→ WHAT YOU WILL DO
Return, unchanged, the part of the rows that opens with the line containing "Increase the value" and closes with the line containing "coord(14,200)".

[Lines of data]

+-------+

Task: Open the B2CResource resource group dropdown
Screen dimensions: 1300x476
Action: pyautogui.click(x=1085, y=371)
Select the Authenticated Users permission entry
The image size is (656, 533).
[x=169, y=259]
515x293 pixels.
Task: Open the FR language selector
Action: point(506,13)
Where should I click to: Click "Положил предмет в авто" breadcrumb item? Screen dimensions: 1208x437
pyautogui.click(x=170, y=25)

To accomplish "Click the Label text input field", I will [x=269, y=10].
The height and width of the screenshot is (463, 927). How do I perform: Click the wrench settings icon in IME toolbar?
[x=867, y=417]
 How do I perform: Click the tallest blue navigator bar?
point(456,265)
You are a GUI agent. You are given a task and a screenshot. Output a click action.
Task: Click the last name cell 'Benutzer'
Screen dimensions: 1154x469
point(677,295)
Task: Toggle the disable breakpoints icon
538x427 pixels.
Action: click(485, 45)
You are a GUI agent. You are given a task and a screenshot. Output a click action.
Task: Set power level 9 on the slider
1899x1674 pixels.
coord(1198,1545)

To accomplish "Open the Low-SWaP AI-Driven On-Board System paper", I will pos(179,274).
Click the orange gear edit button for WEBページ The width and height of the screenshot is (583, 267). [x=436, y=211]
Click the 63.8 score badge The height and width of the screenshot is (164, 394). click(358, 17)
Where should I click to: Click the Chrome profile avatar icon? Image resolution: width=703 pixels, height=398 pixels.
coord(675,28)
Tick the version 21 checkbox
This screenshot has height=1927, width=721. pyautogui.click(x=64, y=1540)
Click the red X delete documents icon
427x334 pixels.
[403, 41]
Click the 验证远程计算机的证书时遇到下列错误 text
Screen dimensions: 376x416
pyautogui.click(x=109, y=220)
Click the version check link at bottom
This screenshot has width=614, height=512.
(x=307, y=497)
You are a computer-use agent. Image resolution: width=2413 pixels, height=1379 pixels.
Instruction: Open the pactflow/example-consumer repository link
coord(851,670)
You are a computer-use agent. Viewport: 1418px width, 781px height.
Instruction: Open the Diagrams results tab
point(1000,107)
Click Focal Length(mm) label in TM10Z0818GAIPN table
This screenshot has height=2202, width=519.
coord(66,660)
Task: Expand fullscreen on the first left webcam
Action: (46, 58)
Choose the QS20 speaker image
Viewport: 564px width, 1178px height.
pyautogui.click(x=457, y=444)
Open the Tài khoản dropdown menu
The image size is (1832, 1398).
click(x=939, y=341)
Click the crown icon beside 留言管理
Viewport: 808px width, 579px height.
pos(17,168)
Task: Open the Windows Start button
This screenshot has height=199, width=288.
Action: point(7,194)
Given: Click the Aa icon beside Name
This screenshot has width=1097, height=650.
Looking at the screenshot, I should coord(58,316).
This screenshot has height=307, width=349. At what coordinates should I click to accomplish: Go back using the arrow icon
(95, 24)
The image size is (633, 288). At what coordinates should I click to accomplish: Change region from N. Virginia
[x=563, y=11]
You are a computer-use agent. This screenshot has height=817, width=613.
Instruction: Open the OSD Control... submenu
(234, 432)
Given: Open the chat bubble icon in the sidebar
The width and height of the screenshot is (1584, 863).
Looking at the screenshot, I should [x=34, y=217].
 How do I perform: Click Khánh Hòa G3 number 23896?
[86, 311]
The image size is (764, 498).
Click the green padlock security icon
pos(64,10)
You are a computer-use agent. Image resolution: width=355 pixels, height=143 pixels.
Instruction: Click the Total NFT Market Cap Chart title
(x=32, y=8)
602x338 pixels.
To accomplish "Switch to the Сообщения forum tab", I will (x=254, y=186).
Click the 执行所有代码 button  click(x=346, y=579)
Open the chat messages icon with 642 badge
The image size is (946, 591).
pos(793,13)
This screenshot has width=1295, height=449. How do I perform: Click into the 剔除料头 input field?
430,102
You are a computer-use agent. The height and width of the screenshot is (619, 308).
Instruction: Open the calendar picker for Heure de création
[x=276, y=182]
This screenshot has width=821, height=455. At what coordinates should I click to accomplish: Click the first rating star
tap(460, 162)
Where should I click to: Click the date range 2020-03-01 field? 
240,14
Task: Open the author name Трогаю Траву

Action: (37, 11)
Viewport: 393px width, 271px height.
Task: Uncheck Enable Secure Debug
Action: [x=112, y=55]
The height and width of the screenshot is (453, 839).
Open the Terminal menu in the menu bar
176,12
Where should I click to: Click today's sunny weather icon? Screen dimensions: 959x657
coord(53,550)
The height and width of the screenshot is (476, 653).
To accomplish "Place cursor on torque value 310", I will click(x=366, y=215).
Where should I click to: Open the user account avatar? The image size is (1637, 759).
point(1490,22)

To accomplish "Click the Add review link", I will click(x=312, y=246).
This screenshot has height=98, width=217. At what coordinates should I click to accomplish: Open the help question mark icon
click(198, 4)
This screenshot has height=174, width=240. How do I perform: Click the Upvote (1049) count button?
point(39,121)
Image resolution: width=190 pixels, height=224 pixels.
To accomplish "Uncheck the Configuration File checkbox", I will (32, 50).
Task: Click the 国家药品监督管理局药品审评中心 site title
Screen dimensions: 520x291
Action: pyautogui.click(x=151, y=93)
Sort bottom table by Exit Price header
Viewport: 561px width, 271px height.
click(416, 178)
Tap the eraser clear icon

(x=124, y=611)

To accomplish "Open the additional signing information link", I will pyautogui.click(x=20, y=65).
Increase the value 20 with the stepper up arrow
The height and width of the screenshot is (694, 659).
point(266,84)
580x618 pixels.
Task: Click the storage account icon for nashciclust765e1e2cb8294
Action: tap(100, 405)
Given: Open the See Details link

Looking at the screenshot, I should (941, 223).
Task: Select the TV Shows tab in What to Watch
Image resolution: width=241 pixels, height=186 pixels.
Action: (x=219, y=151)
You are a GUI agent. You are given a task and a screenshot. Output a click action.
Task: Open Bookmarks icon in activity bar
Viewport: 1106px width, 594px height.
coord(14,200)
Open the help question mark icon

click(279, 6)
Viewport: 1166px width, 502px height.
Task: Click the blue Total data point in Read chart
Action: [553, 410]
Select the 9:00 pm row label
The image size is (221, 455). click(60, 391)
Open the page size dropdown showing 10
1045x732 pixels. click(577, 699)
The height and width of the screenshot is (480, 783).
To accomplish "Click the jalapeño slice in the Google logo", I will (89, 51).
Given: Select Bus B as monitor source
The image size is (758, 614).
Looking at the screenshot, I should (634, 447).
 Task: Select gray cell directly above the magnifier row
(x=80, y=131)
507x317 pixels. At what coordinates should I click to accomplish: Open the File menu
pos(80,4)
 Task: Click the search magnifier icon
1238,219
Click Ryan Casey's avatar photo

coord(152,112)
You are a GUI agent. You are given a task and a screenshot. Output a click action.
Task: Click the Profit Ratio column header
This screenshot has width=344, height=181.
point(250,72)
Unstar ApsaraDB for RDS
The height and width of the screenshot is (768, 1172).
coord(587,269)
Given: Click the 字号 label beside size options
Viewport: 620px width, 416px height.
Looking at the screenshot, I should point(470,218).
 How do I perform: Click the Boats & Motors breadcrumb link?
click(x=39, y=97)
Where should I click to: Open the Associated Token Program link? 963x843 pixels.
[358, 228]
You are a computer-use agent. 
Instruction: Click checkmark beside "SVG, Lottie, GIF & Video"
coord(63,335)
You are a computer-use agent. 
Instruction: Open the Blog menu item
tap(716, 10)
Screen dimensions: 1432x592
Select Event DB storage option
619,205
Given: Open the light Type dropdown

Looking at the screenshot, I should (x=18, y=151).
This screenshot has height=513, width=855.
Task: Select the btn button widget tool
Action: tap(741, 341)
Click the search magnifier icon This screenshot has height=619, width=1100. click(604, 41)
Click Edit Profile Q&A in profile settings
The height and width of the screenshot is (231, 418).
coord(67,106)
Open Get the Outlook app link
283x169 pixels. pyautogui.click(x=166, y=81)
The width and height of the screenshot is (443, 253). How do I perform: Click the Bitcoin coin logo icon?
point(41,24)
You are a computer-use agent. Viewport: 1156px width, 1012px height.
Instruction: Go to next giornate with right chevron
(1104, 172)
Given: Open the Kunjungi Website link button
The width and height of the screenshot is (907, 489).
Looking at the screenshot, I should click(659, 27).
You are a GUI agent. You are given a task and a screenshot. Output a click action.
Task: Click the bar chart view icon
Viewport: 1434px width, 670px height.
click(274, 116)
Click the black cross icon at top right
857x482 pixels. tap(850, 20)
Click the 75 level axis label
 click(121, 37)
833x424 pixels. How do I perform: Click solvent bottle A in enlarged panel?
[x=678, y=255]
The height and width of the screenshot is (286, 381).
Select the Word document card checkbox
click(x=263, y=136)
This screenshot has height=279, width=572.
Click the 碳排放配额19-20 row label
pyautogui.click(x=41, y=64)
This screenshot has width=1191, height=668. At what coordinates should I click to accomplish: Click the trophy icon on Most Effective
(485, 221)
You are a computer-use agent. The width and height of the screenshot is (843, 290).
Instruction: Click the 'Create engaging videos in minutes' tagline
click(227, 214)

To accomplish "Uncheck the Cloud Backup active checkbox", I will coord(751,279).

+-------+

→ FULL RESPONSE
Increase the value 20 with the stepper up arrow
The height and width of the screenshot is (694, 659).
point(266,84)
580x618 pixels.
Task: Click the storage account icon for nashciclust765e1e2cb8294
Action: tap(100, 405)
Given: Open the See Details link

Looking at the screenshot, I should (941, 223).
Task: Select the TV Shows tab in What to Watch
Image resolution: width=241 pixels, height=186 pixels.
Action: (x=219, y=151)
You are a GUI agent. You are given a task and a screenshot. Output a click action.
Task: Open Bookmarks icon in activity bar
Viewport: 1106px width, 594px height.
coord(14,200)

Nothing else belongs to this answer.